Rasinets
These were bought mostly because of their name, I am a sucker for anything that includes the suffix “ette” (towelette, Incinerette etc.) The combination of chocolate and raisins is not a particularly inspiring combination. Raisins are the wizened, bitter cousin of sultanas, the kind of food that is only eaten in desperation when pantry raiding. Some people, I guess, would prefer raisins to sultanas, and would be smug about it, using it as evidence of their more refined palate.
The Raisinet raisins were particularly tangy, however. Part of this came from the psychological trick of writing “California Raisins” on the packet, which led me to believe that there was something different and special about these particular raisins. The packaging also brags “Still 30% Less Fat”, which I only noticed after purchase. I had been distracted in the queue by the woman in front of me, who bought forty dollars worth of groceries. The American Candy is sourced from an upmarket convenience store; the packet of instant rice she was buying was $5.50, to my horror. She was also buying a packet of large waxing strips, and low fat crispbread, amongst other things.

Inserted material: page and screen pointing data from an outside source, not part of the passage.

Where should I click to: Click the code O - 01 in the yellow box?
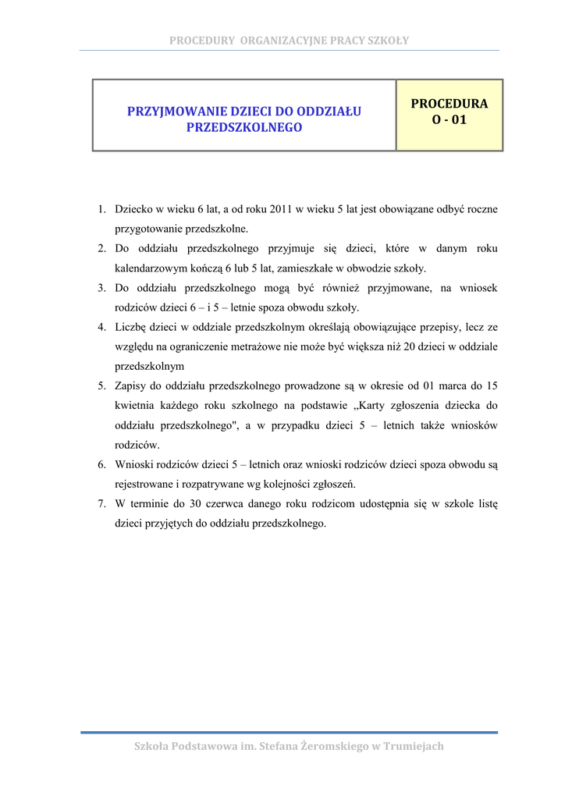449,121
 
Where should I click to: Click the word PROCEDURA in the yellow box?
449,104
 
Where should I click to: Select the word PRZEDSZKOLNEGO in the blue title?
243,126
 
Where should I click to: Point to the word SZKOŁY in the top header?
390,41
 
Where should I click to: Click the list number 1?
101,209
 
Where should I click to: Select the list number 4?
101,327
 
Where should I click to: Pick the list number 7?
101,503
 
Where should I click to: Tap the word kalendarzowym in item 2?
148,268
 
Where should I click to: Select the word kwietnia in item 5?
134,406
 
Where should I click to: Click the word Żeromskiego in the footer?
311,747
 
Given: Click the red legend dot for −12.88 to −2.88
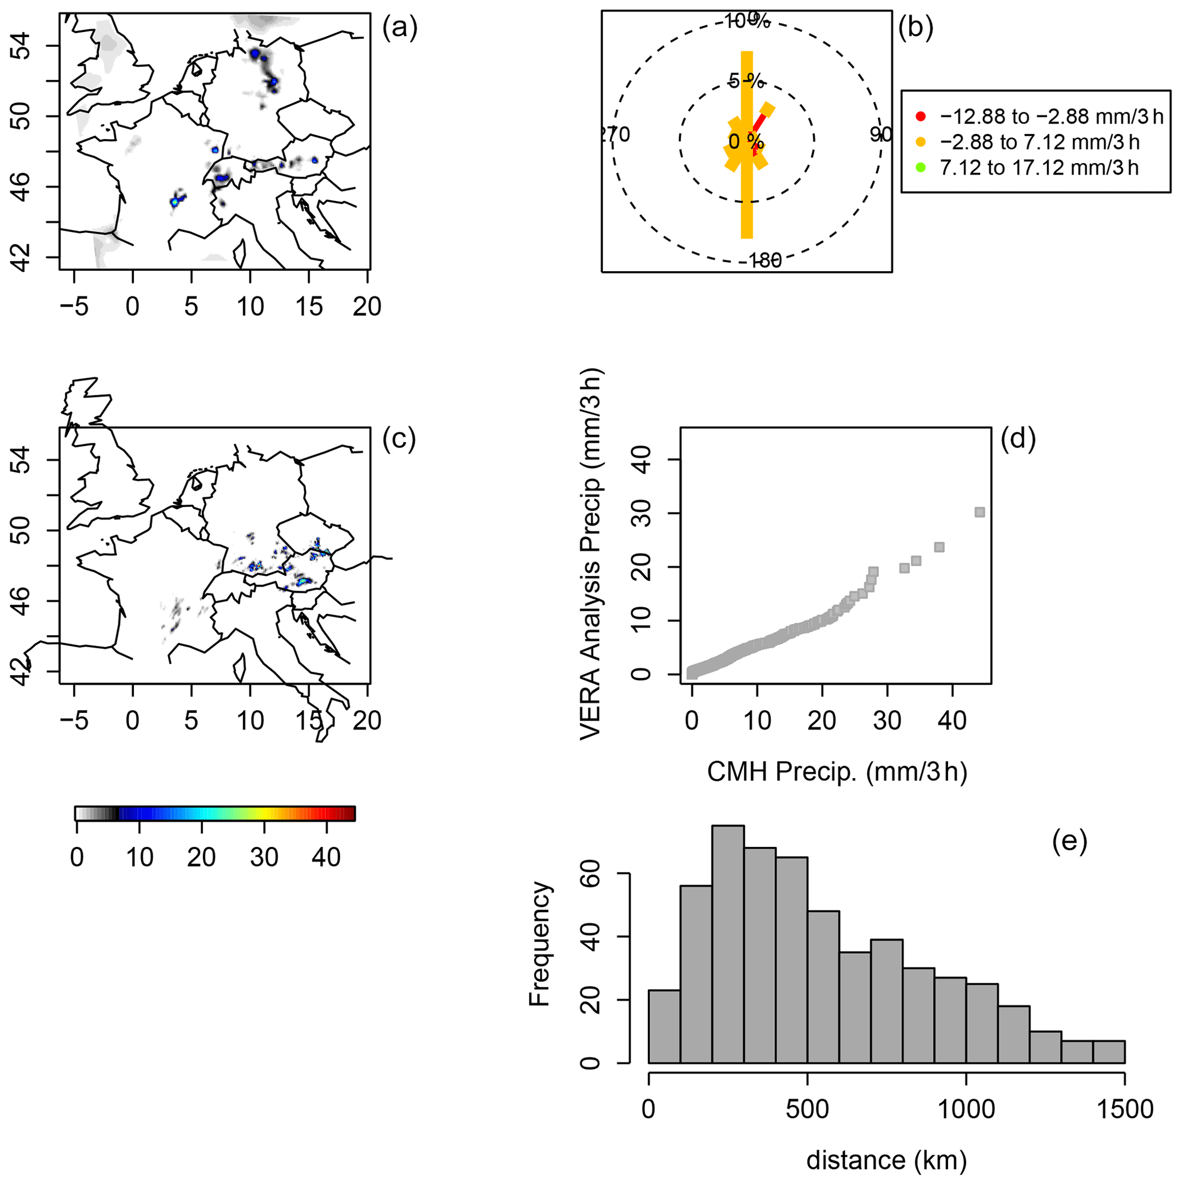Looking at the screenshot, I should (920, 117).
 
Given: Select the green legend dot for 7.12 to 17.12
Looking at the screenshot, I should (920, 168).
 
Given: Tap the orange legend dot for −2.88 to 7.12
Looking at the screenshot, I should (920, 142).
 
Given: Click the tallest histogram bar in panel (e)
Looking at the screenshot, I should (728, 945).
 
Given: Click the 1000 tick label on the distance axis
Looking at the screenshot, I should (966, 1109).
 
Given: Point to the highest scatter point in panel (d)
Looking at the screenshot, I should (980, 512).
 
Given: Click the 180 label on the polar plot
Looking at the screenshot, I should (765, 261).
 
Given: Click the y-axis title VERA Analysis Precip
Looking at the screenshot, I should (591, 554).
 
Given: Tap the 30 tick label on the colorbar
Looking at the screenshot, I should (264, 858).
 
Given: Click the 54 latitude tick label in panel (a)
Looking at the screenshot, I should (23, 46).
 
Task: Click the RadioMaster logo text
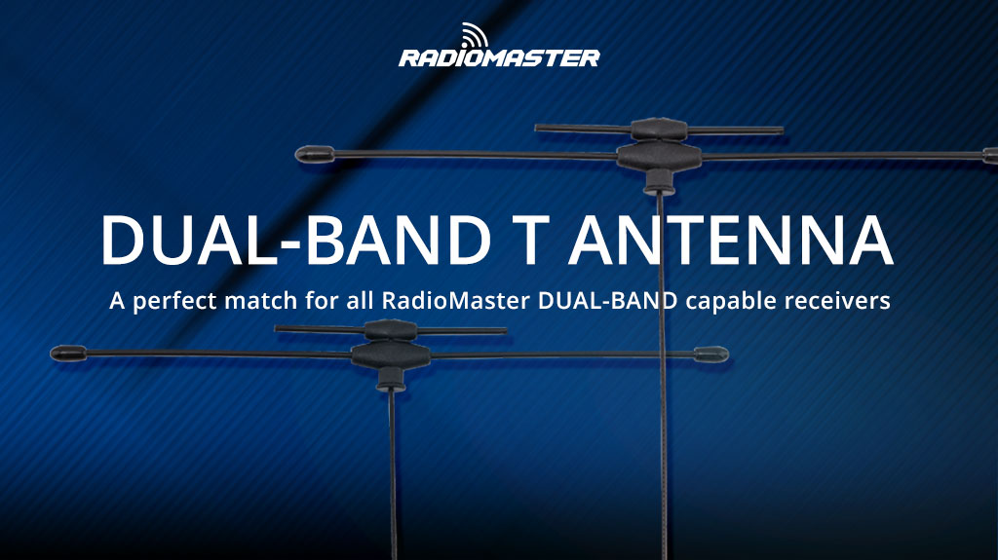point(499,57)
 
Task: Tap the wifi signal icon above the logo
point(476,34)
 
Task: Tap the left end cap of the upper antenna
point(313,154)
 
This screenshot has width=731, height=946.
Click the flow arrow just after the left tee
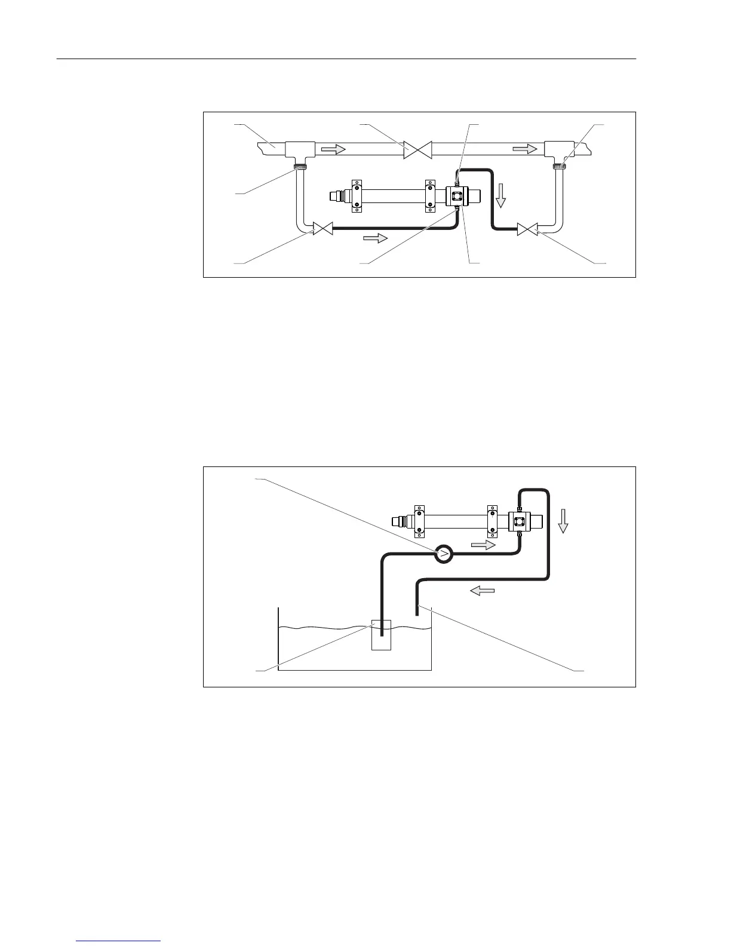(x=333, y=149)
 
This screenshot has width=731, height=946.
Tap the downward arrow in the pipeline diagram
(x=500, y=196)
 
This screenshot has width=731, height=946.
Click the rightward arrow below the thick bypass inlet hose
(x=375, y=238)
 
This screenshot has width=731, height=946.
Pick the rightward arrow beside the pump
(x=483, y=545)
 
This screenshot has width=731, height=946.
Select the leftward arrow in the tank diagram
(x=483, y=591)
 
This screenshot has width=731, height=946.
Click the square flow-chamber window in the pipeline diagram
(x=457, y=195)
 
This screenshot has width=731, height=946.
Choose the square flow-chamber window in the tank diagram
(x=518, y=521)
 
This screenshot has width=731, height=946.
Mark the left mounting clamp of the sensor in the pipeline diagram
(x=357, y=196)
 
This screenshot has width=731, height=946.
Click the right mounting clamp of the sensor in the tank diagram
(x=492, y=521)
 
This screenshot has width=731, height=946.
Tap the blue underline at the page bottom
(x=119, y=941)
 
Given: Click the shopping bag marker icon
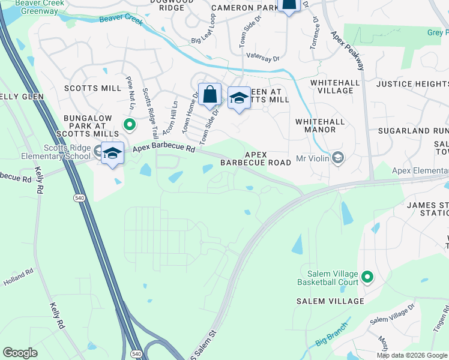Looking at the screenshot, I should point(209,94).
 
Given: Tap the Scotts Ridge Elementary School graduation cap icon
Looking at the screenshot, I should point(112,153).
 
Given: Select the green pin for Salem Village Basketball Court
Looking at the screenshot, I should point(367,277).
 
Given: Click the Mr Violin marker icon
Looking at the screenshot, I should point(337,158).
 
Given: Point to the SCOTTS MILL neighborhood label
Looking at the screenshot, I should point(97,88).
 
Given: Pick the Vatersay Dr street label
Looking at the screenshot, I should point(263,58).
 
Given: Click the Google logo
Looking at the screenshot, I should point(20,352).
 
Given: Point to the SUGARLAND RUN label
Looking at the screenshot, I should point(413,130).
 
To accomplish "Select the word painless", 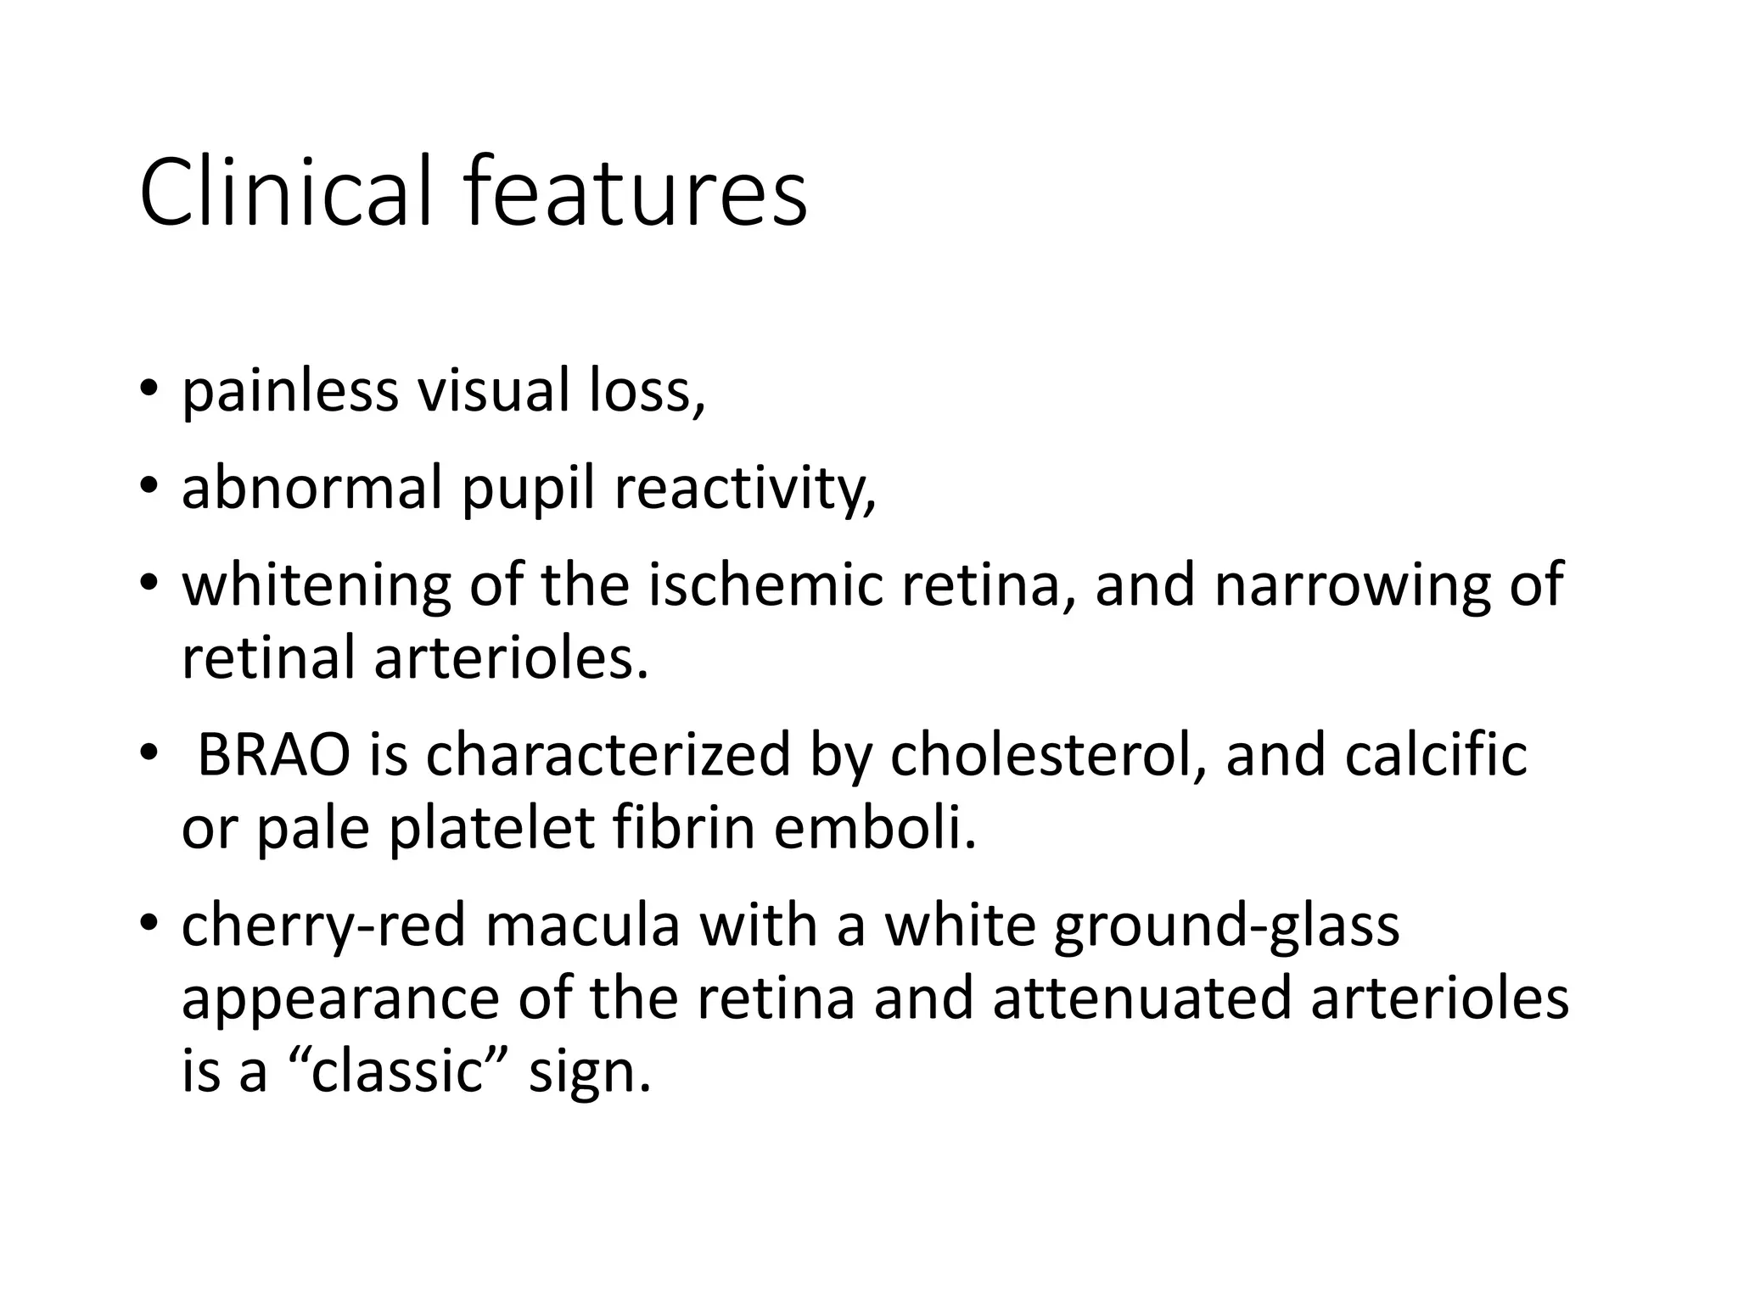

I dislike buying things that advertise their low fat status, for the stupid reason that I don't want people to see me with it and think I am dieting. If I ever buy a Diet Coke, I feel like a cliché, it is Coca Cola for girls. The Raisinets are marketed, it seems, as a healthier chocolate treat, after all, they include fruit. I imagined dieting secretaries in Wisconsin allowing themselves one Raisinet every half hour.
The Raisinets are simple, but good for what they are. If I ever have a craving for raisins, I imagine they would satisfy quite nicely. I have my suspicions that they could be the butt of jokes, the kind of thing you'd offer to people only to have them laugh at you.